Progress of replicas of the Harrison regulator owned by the Royal Astronomical Society. Photographs were shown of the mahogany case which has been made recently and there was some discussion on the merits of non-reflective glass v. clear Perspex for the glazing. (No image)
The same member also showed a partly finished replica of the Tekippe simple regulator. This month going clock had only three wheels (minute, half hour and hour) and ran on just a five pound weight.
The spring clock made by the late Roger Simpson while on the horological course at Northampton College in the 1950s was driven by a Tensor spring. It requires a new case so various options were discussed.
Jim Arnfield and Phil Irvine updated us on the Time Ball Project at Prescot. This is nearing completion. Its lifting apparatus designed by Jim and made by Phil is currently under test.
A research project on double framed clocks was briefly described by one member who showed photos of two unusual examples – at Haslingden, Lancashire by Titus Bancroft (1831) and at Carleton in Craven, Yorkshire by William (Billy) Cryer (1833).
Timekeeping in the early days of commercial television (September 2022)
Jim Arnfield gave a fascinating talk on the need for very accurate timekeeping in live broadcasts in the early days of commercial television. Jim worked in the outside broadcast (OB) vehicles and was involved in their redesign as new technologies came into play. Originally, programme production was timed by Heuer stop watches which were set to the Speaking Clock just before the start of each programme. Jim talked us through some of the changes which came later as timekeeping requirements and technologies changed.
Industrial Timekeeping (July 2022)
Many, many items illustrating this subject were assembled for discussion. They included: watchman’s clocks, event timers, time recorders, pocket watches, a mystery item and a domestic clock modelled as a steam hammer. A selection of items is included below.
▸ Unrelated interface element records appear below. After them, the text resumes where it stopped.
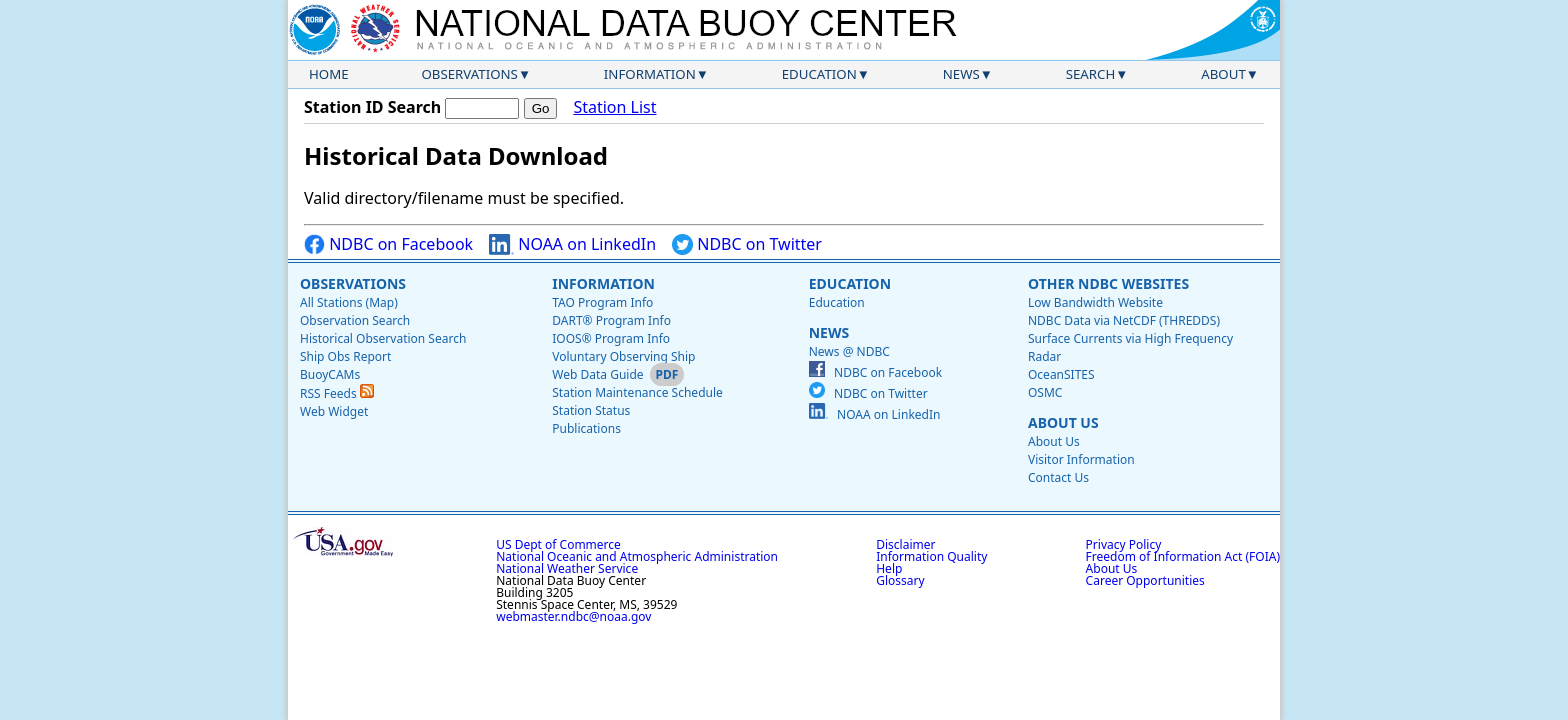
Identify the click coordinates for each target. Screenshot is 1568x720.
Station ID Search (372, 107)
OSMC (1045, 392)
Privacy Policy (1124, 544)
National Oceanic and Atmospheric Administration (637, 556)
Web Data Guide (597, 374)
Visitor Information (1081, 459)
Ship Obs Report (345, 356)
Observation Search (355, 320)
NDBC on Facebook (388, 244)
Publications (586, 428)
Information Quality (931, 556)
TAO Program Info (602, 302)
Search (1091, 74)
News (961, 74)
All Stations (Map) (349, 302)
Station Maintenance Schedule (637, 392)
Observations (469, 74)
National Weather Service (567, 568)
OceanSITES (1061, 374)
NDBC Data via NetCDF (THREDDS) (1124, 320)
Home (329, 74)
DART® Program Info (611, 320)
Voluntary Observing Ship (623, 356)
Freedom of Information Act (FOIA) (1183, 556)
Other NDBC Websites (1108, 283)
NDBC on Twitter (747, 244)
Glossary (900, 580)
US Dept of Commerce (558, 544)
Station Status (591, 410)
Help (889, 568)
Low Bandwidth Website (1095, 302)
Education (819, 74)
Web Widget (334, 411)
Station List (614, 107)
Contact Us (1058, 477)
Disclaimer (905, 544)
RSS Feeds (337, 393)
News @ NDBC (849, 351)
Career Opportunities (1145, 580)
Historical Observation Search (383, 338)
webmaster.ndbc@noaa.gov (573, 616)
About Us (1063, 422)
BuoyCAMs (330, 374)
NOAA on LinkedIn (572, 244)
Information (650, 74)
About (1223, 74)
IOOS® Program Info (611, 338)
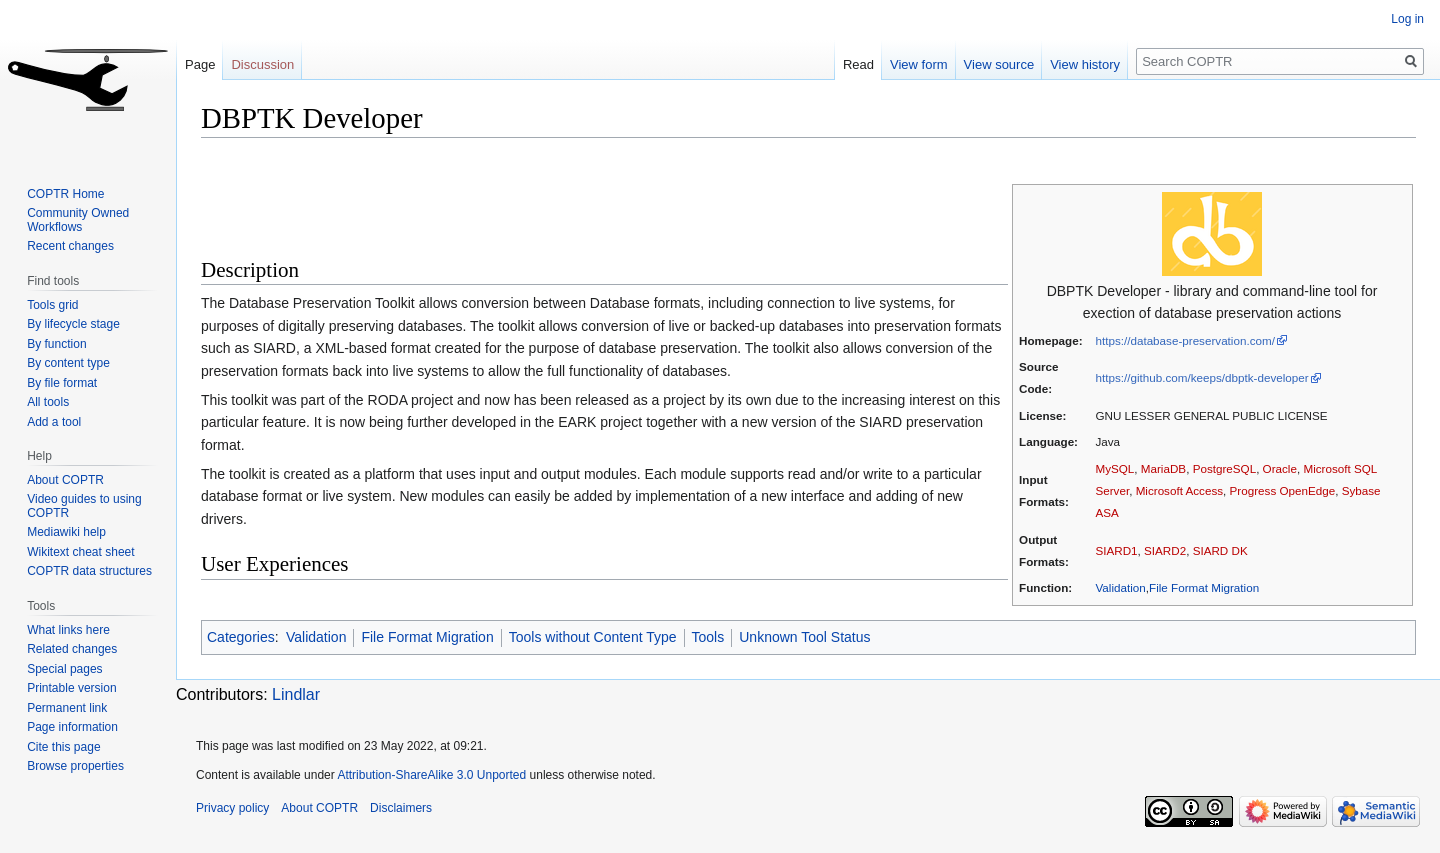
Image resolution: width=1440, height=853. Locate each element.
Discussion (262, 64)
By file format (62, 383)
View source (999, 64)
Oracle (1280, 468)
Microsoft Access (1179, 490)
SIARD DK (1220, 550)
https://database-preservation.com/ (1184, 340)
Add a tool (54, 422)
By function (56, 344)
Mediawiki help (66, 532)
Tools (708, 637)
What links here (68, 630)
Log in (1407, 19)
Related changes (72, 649)
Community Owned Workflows (78, 220)
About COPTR (65, 480)
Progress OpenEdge (1283, 490)
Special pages (64, 669)
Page (200, 64)
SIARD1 (1116, 550)
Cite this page (63, 747)
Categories (241, 637)
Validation (1120, 587)
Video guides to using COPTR (84, 506)
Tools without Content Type (593, 637)
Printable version (71, 688)
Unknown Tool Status (804, 637)
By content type (68, 363)
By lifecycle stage (73, 324)
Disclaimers (401, 808)
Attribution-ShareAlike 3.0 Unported (431, 775)
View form (919, 64)
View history (1085, 64)
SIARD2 (1165, 550)
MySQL (1114, 468)
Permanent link (67, 708)
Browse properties (75, 766)
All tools (48, 402)
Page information (72, 727)
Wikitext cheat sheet (80, 552)
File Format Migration (1204, 587)
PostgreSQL (1225, 468)
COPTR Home (65, 194)
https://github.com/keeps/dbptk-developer (1201, 377)
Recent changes (70, 246)
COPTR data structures (89, 571)
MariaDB (1163, 468)
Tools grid (52, 305)
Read (858, 64)
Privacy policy (232, 808)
Watches and clocks associated with Liverpool. (June 2022)
Liverpool’s important place in watch and clockmaking spanned the eighteenth, nineteenth and early twentieth centuries. As the city’s horological history is held in such affection by our members, there was a wide variety of items on display for discussion. Representatives of each type will be included here, ie longcases, table clocks, chronometers and watches.
Horology connected with transport (May 2022)
World Horology excluding UK., USA., France, Germany and Switzerland (April 2022)
Clocks and watches made in the following countries were brought to the meeting for discussion: Austria, China, Czech Republic, Japan and Russia. A selection of those displayed is illustrated below.
Bring and Discuss Letter ‘W’ (March 2022)
An abundance of items was displayed for discussion including a large number of watches for both pocket and wrist. They ranged from a 1730s silver pocket watch by William Wynn of London to items made recently. Waltham watches of both types were well represented along with a Waterbury long-wind pocket watch and an Incaflex wristwatch by Paul Wyler. We even learned of an intriguing link between watches and washing! This was a clever marketing campaign by Sunlight and Lifebuoy Soap whereby customers who collected sufficient soap wrappers could exchange them for a watch, a bicycle or other ‘prizes’.
Skeleton clocks and watches (February 2022)
The topic attracted a large number of items for discussion; all but two were clocks. They represent four centuries, ie the eighteenth, nineteenth, twentieth and twenty-first centuries. See some of the items below.
Video presentation (January 2022) The meeting was cancelled due to Covid-19 restrictions.